In 2019 we interviewed some of Australasia’s top business leaders and asked them one key question: What are your biggest challenges?

 Across the board, virtually all of them had the same two answers:

1.      They wanted to empower and grow their people; and

2.      They wanted to retain customers and grow.

 That’s unsurprising – after all, you couldn’t run your business without your people and you wouldn’t have a business without your customers. What perhaps is surprising to some is just how inter-linked the two are.

Too often, businesses will fall into the trap of looking at their employee experience (EX) and their customer experience (CX) as two very separate areas. But CX and EX are two sides of the same coin. If you make your EX better, your CX will inevitably improve as well; and if you put customers at the heart of your employee experience, you will build a team of customer-focused high performers.

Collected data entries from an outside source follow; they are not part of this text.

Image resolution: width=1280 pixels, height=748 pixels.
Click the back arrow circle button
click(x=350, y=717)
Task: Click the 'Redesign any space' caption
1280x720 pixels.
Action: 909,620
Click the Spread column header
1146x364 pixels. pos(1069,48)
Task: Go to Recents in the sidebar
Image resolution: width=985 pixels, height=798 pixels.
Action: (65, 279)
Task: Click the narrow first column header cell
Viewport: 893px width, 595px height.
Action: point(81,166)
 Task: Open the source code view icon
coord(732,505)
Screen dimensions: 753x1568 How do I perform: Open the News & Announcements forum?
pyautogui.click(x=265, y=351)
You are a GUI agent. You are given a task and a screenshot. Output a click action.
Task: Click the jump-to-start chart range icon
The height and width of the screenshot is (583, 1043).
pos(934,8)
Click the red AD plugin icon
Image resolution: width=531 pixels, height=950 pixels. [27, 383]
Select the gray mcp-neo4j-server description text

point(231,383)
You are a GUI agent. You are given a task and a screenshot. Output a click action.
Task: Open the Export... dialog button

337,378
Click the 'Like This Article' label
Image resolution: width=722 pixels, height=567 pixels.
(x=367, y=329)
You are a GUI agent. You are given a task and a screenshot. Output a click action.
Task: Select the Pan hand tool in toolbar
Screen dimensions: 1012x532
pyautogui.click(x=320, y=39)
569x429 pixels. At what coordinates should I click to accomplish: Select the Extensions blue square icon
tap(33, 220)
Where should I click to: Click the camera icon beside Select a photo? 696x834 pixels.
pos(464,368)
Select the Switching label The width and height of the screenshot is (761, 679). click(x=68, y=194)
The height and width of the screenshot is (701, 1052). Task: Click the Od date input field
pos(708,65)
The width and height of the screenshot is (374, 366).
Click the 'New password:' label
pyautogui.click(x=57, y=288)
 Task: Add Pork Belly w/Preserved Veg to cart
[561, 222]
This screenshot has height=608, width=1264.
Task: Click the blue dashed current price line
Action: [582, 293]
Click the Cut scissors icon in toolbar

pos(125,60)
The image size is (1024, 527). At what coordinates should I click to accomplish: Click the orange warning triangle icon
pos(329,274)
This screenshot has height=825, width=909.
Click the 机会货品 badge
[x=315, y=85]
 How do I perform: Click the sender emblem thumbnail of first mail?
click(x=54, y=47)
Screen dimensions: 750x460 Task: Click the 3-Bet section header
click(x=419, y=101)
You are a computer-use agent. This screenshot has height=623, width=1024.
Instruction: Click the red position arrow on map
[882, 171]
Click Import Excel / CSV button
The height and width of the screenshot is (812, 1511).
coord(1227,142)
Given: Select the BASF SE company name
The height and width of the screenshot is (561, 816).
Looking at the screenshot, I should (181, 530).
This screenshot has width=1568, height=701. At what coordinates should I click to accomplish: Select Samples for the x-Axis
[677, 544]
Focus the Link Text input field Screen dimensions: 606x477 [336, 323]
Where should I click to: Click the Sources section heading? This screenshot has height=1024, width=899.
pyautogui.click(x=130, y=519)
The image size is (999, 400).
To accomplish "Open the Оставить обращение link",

So how can you create a customer-centric culture that’s great for both your customers and your people? Here are four points to consider:

 

1. Leadership

People will do what you do – not what you tell them to do. Leadership is the number one make-or-break factor for a customer-centric culture, so make customers part of your decision-making process, particularly in leadership meetings. At an event we held recently, I loved Mel Rowsell from Wisdom at Work’s suggestion of having a customer chair at your meetings – either with an actual customer in it or left empty to remind you to keep them in mind (her other gem was a literal ‘customer hat’ you can put on to make yourself advocate for the customer!).

 

2. Recruitment

When you’re searching for new talent, make it clear from the beginning that customers are at the heart of your business. Include it in job ads (even ones that aren’t for specifically customer-facing roles), ask about when they’ve provided great customer experience in the past, and share stories of how your team put the customer first.

 

3. Onboarding

Your onboarding process is a hugely powerful tool in your arsenal. Make your new team members feel welcomed and empowered by starting the process even before their first day. If you treat them as customer #1 during their induction and make the process as easy as possible for them, they’re more likely to understand how they should then be treating customers.

 

4. Ongoing visibility

What you measure you can manage, and what you manage gets done. Incorporating a CX metric into your business is hugely powerful, as it shows you and your team where you’re starting from, and how the changes you’re making are impacting that customer experience.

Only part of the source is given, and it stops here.